WHAT THE EXERCISE ASKS >>
Among the lines of the data, copy those that hold "Collapse".

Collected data
☆ ☆ ☆

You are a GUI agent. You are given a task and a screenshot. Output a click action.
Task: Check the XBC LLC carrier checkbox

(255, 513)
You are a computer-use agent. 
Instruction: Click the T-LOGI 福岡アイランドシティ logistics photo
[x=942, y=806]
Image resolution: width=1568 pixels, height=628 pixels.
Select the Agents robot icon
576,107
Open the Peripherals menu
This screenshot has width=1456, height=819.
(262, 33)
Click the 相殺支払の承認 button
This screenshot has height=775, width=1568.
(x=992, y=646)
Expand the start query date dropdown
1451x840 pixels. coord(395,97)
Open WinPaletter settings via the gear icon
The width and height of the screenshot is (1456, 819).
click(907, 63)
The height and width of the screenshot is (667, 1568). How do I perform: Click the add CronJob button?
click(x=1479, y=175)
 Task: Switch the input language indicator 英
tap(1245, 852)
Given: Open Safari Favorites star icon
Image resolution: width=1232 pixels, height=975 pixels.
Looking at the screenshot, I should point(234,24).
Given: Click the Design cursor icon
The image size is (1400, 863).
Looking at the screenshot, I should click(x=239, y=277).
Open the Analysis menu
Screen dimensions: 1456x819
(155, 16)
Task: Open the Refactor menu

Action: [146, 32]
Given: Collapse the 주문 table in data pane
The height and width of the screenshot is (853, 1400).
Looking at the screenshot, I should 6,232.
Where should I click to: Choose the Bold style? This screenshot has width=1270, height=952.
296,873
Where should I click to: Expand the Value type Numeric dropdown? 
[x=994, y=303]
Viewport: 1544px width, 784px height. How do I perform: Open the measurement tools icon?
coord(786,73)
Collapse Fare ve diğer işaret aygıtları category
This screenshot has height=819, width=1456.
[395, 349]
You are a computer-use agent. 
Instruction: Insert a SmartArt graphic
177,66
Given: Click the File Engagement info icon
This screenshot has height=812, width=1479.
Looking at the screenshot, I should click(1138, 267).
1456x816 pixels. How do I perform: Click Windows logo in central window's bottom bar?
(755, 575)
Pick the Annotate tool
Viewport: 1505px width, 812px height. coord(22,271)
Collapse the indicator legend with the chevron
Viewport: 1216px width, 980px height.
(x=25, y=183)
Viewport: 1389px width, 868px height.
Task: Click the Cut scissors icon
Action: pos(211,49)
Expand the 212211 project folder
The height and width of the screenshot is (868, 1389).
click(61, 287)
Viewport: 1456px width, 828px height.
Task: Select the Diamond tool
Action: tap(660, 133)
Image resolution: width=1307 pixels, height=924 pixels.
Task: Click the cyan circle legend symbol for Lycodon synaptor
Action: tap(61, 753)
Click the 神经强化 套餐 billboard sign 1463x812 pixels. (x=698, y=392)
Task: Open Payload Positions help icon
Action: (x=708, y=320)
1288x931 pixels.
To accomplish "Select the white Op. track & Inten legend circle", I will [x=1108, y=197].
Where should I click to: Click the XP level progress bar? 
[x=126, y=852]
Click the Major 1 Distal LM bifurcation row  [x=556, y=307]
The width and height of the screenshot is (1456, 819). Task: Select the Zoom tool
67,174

☆ ☆ ☆

FINISHED TASK >>
Given: Collapse the 주문 table in data pane
Collapse Fare ve diğer işaret aygıtları category
Collapse the indicator legend with the chevron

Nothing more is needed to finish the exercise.